One advantage, said Anderson, was making all the set lifting and scene-changing transparent. “We do a lot of lighting things. But anything that you see where these sets are lifting up, or sliding apart, or opening up, all of that is done in the camera, that’s happening on the set. It’s all a matter of using levers and machines, and a team of people. We have a group of stagehands who appear on camera. Well, that helps a lot. When you’ve got something that needs to happen, well, ‘Let’s bring in some of our stagehands, and they’ll help us tackle that problem.'”

They spared no expense on recreating Dahl’s Gipsy House, an exact replica of the place where Dahl used to write, from the clicking space heater to two lined-up manual typewriters and a slanted writing board. Visiting that location seeped into “Fantastic Mr. Fox,” said Anderson, as well as “The Wonderful World of Henry Sugar.”

“Having Dahl as a character in the story [Ralph Fiennes] is because he’s such a strong presence in his own work. Gipsy House is jerry-rigged in weird ways. He has one heater above him that hangs from a kind coat hanger. He had all these little objects on a table. He’s done it himself; it’s improvisational, how he’s put together that space. He’s working on some weird, self-covered board that he’s made. The whole place is like that.”

The Wonderful Story of Henry Sugar. (L-R) Benedict Cumberbatch as Henry Sugar and Ralph Fiennes as the policeman in The Wonderful Story of Henry Sugar. Cr. Netflix ©2023
“The Wonderful Story of Henry Sugar” courtesy NetflixCourtesy of Netflix

Clearly, Anderson put his faith in trained British actors, working with Cumberbatch, Patel, Kingsley, and Richard Ayoade for the first time. “What they’ve got to be able to do is to act like they’re in a play, in the theater,” he said. “So they’re doing very long takes, they’re doing lots of dialogue. They’ve got to know it enough that they can forget about it and, instead, bring it to life and make it dynamic. The cast are all picked for that. Some of these guys make it quite effortless.”

In “Henry Sugar,” Anderson enjoys messing with the viewer. In one scene, he has the narrator describe casino dealer Ben Kingsley (playing a second role in the narrative) as a “youngish man” when he clearly isn’t. “I thought that maybe we should treat the cast like a theater company,” said Anderson. “All the main people should have at least two roles in any given story. We also recast them in these other shorts. It’s saying, ‘Well, you all understand what we’re doing here. So we don’t have to pretend we’re pretending.’ In fact, the whole thing is about pretending. And if I say he’s young, you’ll accept it. You can see it’s Ben Kingsley.”
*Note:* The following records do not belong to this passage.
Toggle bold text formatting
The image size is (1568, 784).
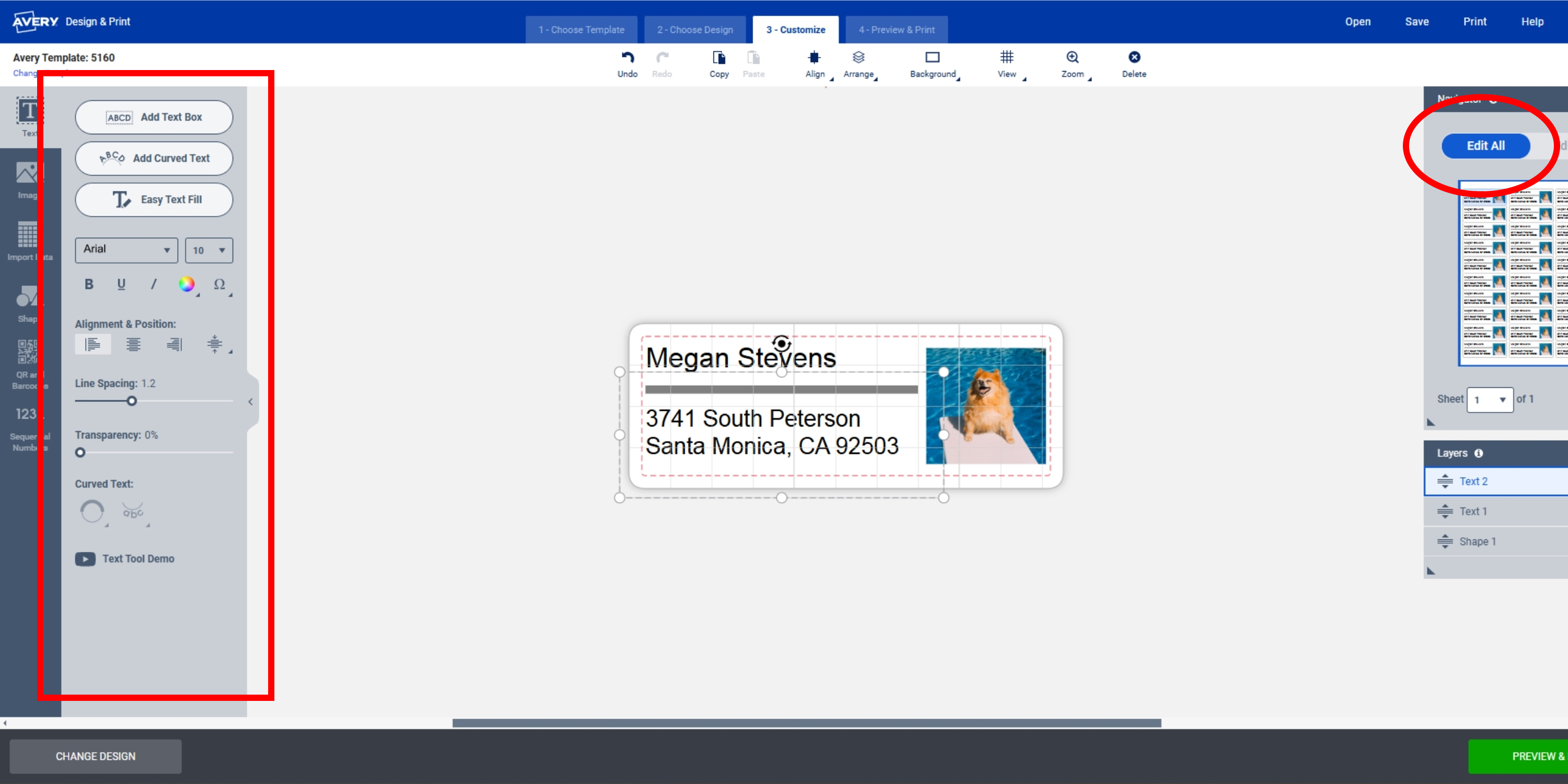89,284
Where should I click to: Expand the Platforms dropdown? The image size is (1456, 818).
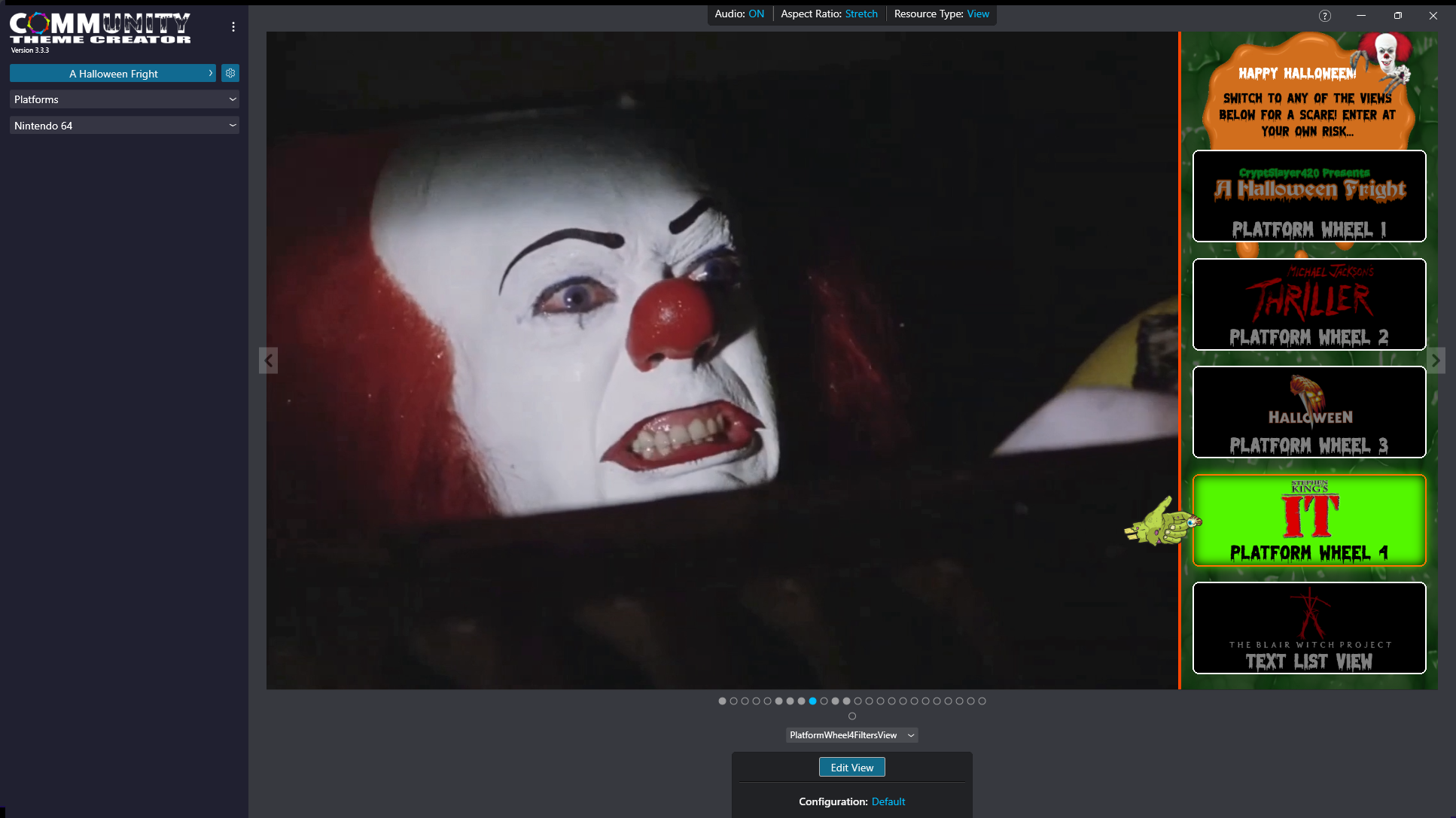click(x=124, y=99)
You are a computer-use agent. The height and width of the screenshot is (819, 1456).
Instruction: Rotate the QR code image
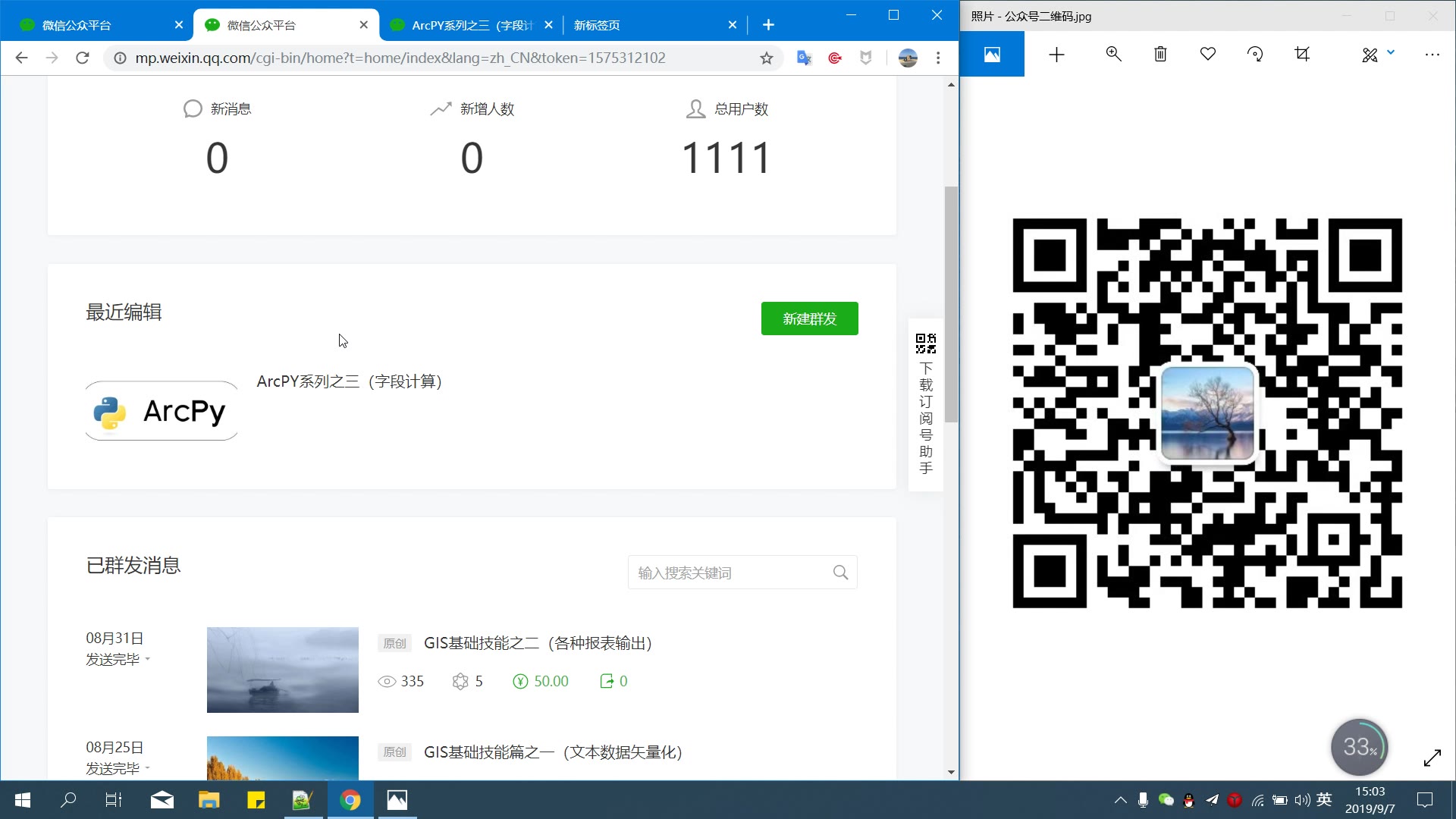[x=1255, y=54]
Next up: Anderson is starting “The Phoenician Scheme” in Berlin in a couple of weeks, starring Michael Cera, Benicio Del Toro, and Bill Murray, so far. And he knows he’s heading toward the theater — someday. “When we finished ‘Henry Sugar,’ I thought, ‘We could so readily adapt it to be done on stage,'” he said. “I don’t think you could do it on the stage as fast as we did it. We’d probably expand it. But I’m always afraid of the idea of doing a play because there’s no editing room. You can’t go fix it. It’s going to end, usually, when you start rehearsals. You already know the dates that you’ve got to start your previews and everything. It’s a different kind of rhythm, and it seems like crazy pressure. But it’s the way it’s done. Some time, I have to do it.”